== INPUT RECORDS

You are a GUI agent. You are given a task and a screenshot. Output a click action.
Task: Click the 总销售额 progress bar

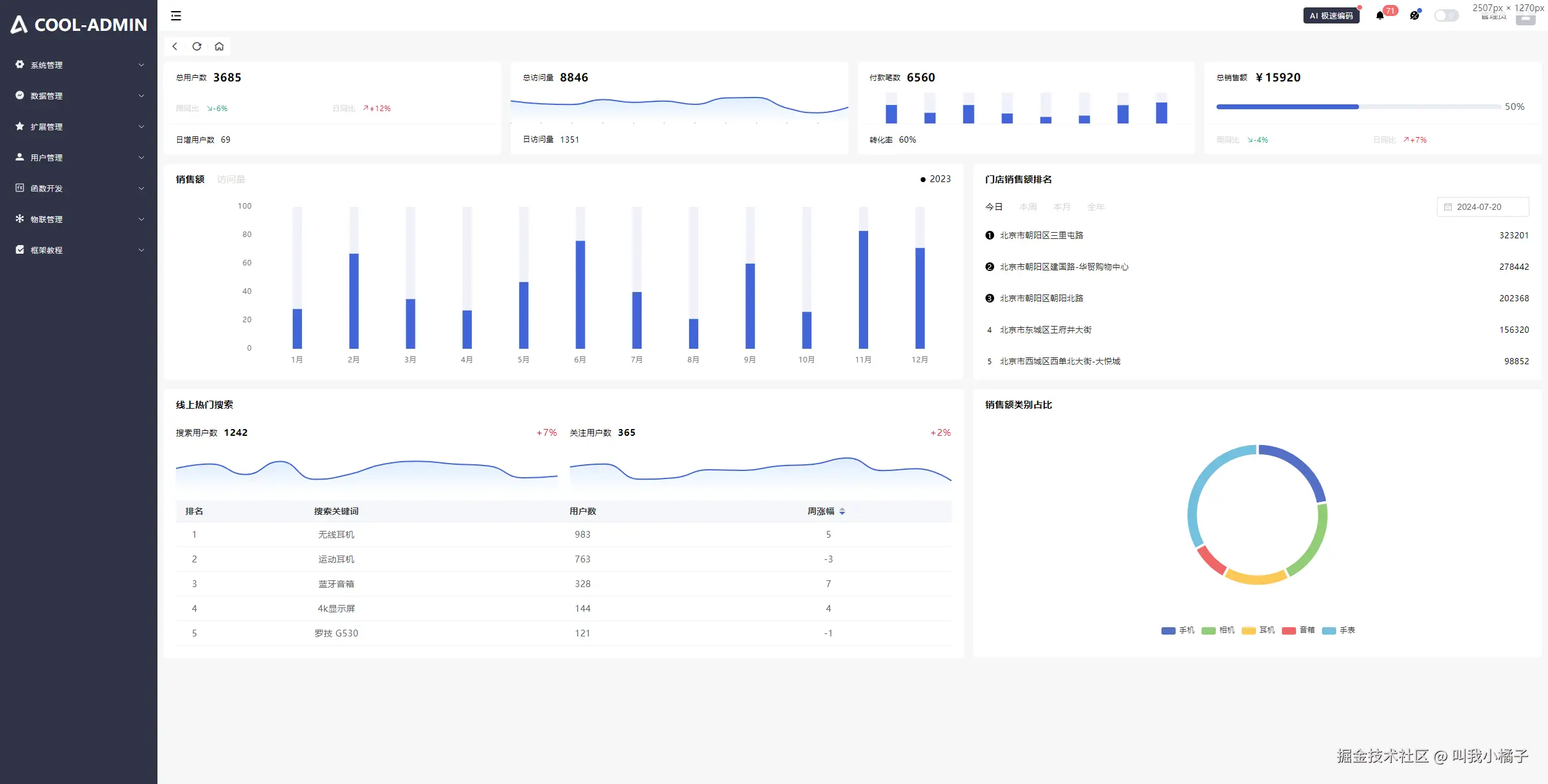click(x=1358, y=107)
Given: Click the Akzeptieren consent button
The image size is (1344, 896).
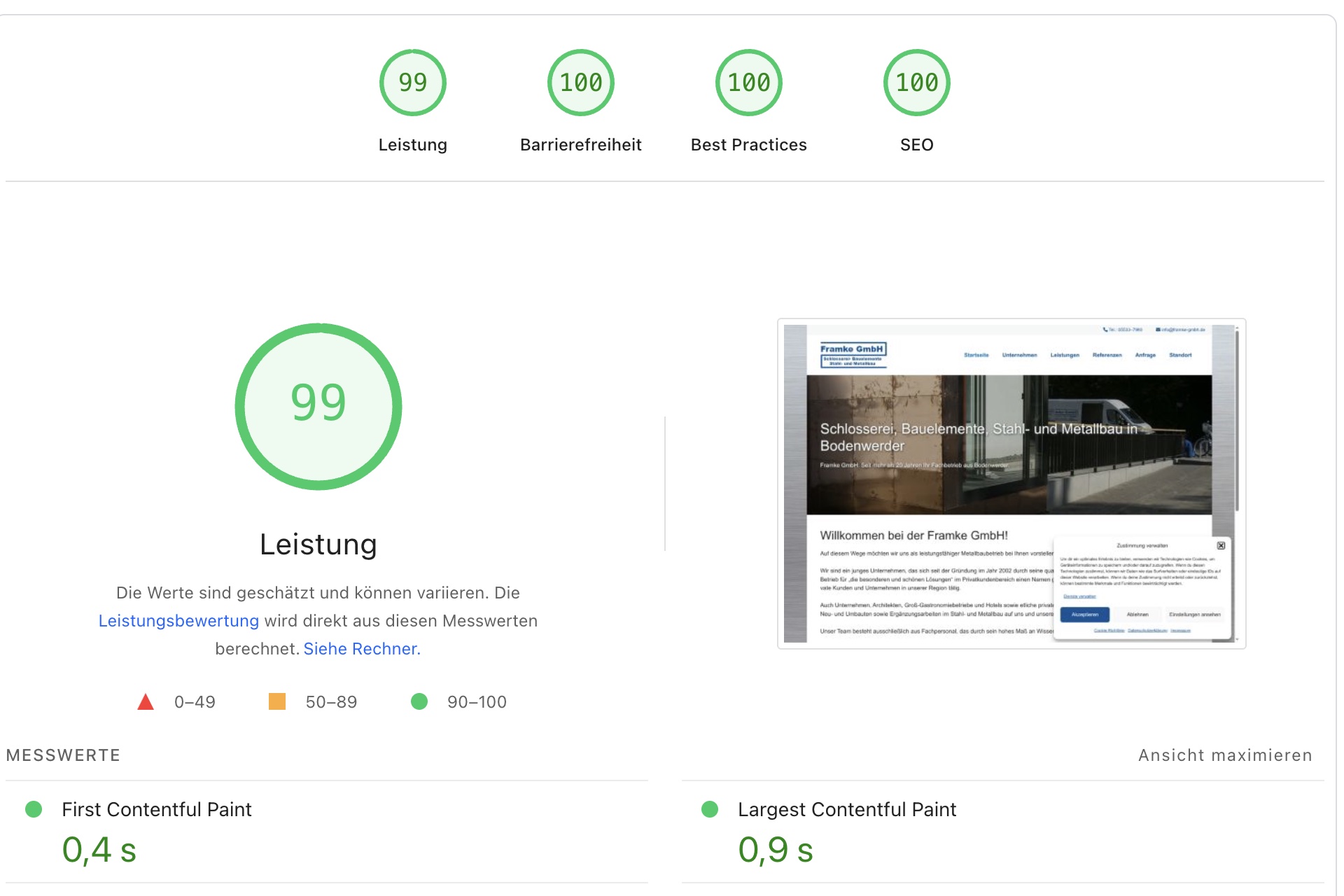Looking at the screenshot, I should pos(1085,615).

====

▶ PROBLEM STATEMENT: Print every record exactly without the images.

▶ EXERCISE OUTPUT:
You are a GUI agent. You are given a task and a screenshot. Output a click action.
Task: Click the 总销售额 progress bar

click(x=1358, y=107)
Given: Click the Akzeptieren consent button
The image size is (1344, 896).
Looking at the screenshot, I should pos(1085,615).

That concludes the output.